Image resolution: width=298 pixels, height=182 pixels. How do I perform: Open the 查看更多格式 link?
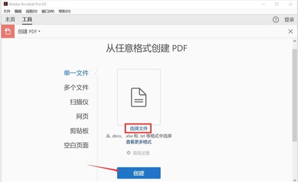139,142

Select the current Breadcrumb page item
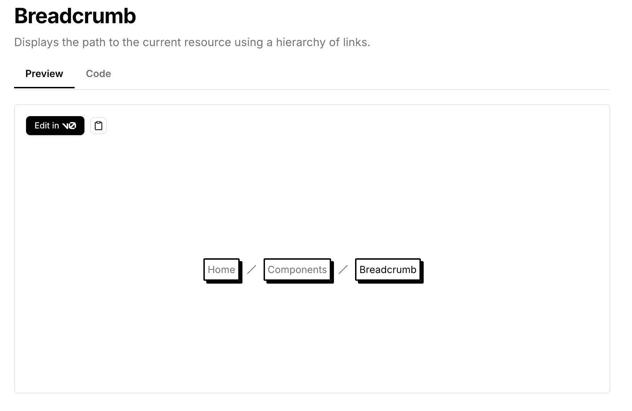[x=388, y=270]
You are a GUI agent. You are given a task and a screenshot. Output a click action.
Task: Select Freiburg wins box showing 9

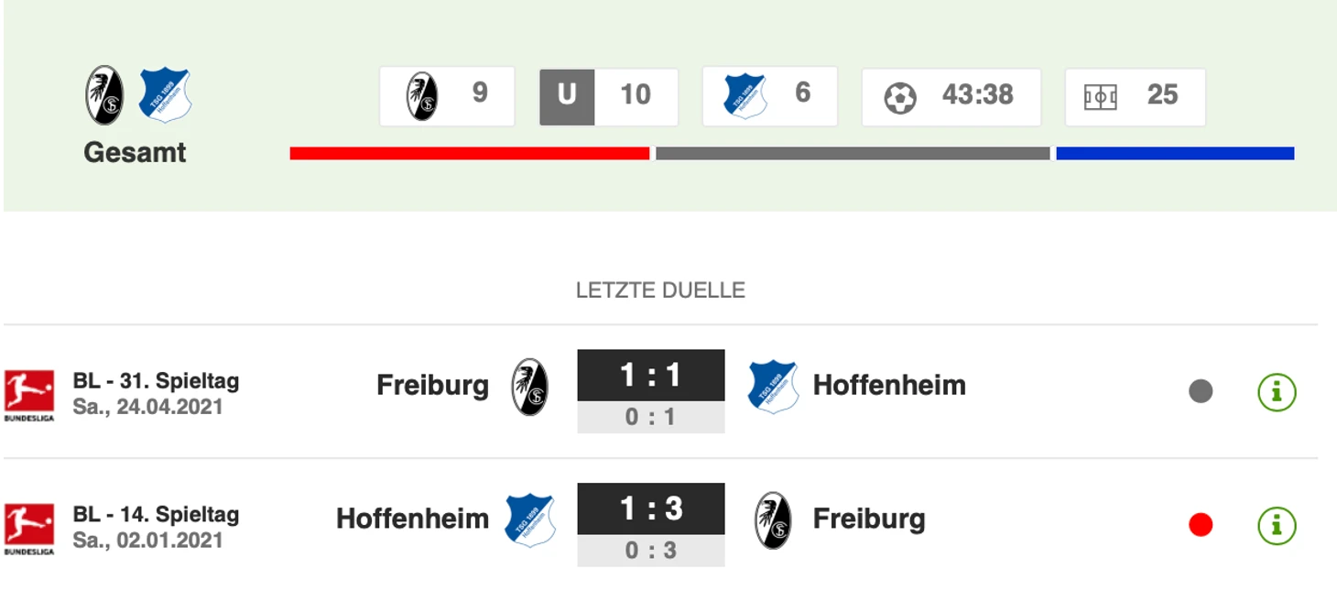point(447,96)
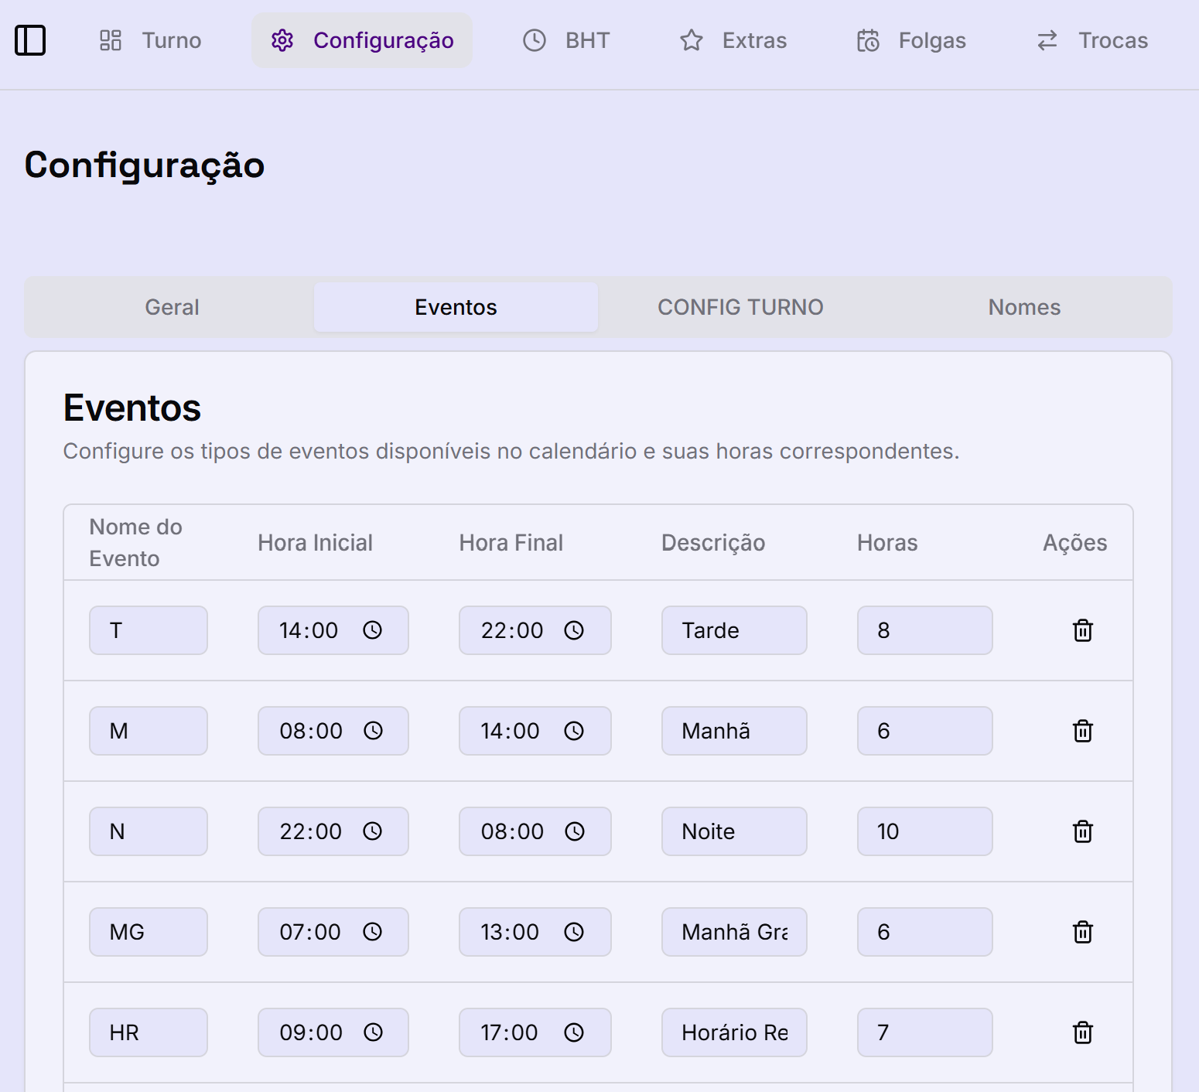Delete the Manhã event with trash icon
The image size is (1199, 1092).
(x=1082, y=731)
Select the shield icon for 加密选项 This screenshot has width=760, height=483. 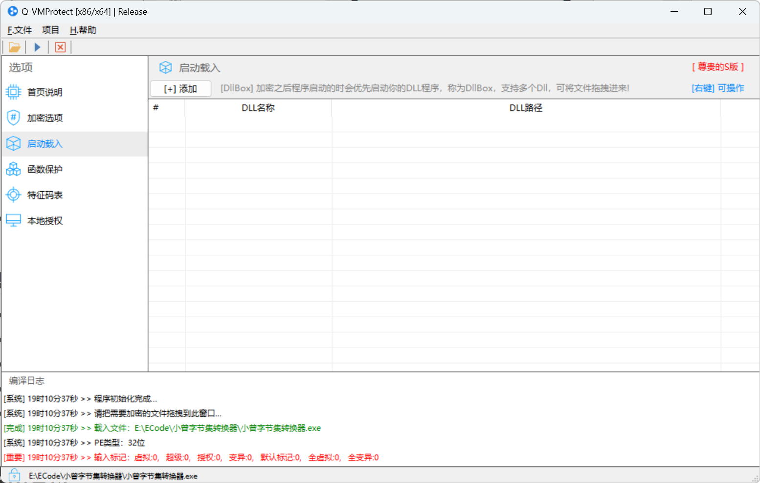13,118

--

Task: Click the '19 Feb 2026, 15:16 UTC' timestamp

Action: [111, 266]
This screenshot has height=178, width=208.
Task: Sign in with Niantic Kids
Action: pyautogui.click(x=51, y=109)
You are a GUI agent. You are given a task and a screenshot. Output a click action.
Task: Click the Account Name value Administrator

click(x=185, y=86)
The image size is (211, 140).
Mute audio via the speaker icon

--

*Requirement*. Start with the line above that contains "Task: Click the Account" and stop after the line that contains "Mute audio via the speaker icon". Output those lines exactly, and only those.

*Answer area*.
Task: Click the Account Name value Administrator

click(x=185, y=86)
The image size is (211, 140).
Mute audio via the speaker icon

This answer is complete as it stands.